Source text.
In the past, the standard imaging technique for diagnosis of pseudoaneurym was pulmonary angiography, but this has now largely been superseded by CT angiography (1). CT can allow a precise definition of the extent of a pseudoaneurysm and associated mass. Pulmonary artery pseudoaneurysm appears as an enhanced round lung mass that is isodense to the central pulmonary arteries. Because pre-enhancement CT shows no central enhancement and the enhanced CT shows a highly enhancing component within the mass, a pseudoaneurysm within the pulmonary arterial system can be diagnosed. Since our cases had no massive hemoptysis, pulmonary angiography was not performed.

What to work on. List every imaging technique the text on pulmonary artery pseudoaneurysm names. None of the rows are needed here.

Information given.
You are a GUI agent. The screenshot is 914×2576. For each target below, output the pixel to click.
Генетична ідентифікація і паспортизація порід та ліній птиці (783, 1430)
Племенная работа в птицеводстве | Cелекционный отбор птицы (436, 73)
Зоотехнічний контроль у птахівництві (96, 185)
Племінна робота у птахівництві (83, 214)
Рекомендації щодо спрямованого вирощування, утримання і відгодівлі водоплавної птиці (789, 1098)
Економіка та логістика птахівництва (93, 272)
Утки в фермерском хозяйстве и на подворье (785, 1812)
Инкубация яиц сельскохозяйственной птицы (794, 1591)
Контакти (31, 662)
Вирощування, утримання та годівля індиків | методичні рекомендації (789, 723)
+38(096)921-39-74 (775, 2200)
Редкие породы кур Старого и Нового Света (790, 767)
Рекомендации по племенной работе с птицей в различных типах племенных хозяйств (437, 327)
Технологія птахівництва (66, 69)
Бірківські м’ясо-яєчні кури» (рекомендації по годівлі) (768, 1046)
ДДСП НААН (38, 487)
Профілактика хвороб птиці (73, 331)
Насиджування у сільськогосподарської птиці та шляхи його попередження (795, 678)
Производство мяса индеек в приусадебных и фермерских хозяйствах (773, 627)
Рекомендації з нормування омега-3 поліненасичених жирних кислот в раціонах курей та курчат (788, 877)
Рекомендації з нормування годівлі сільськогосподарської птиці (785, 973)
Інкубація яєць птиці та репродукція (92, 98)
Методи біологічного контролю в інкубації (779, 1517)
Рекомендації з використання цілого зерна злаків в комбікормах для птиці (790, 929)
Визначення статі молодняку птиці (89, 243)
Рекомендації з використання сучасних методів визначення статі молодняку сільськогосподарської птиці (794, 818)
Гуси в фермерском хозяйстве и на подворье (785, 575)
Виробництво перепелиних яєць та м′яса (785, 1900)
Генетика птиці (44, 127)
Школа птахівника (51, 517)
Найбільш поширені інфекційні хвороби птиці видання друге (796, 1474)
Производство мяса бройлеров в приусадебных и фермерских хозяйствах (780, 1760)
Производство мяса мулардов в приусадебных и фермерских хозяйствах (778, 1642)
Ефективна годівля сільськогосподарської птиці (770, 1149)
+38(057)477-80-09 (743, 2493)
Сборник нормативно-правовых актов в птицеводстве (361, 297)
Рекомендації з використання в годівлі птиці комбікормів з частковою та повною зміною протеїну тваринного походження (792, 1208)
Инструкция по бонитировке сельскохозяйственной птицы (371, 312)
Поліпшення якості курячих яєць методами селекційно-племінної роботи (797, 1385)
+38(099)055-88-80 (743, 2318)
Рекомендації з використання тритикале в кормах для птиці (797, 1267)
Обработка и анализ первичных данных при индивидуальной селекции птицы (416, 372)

Solution. pulmonary angiography, CT angiography, CT, pre-enhancement CT, enhanced CT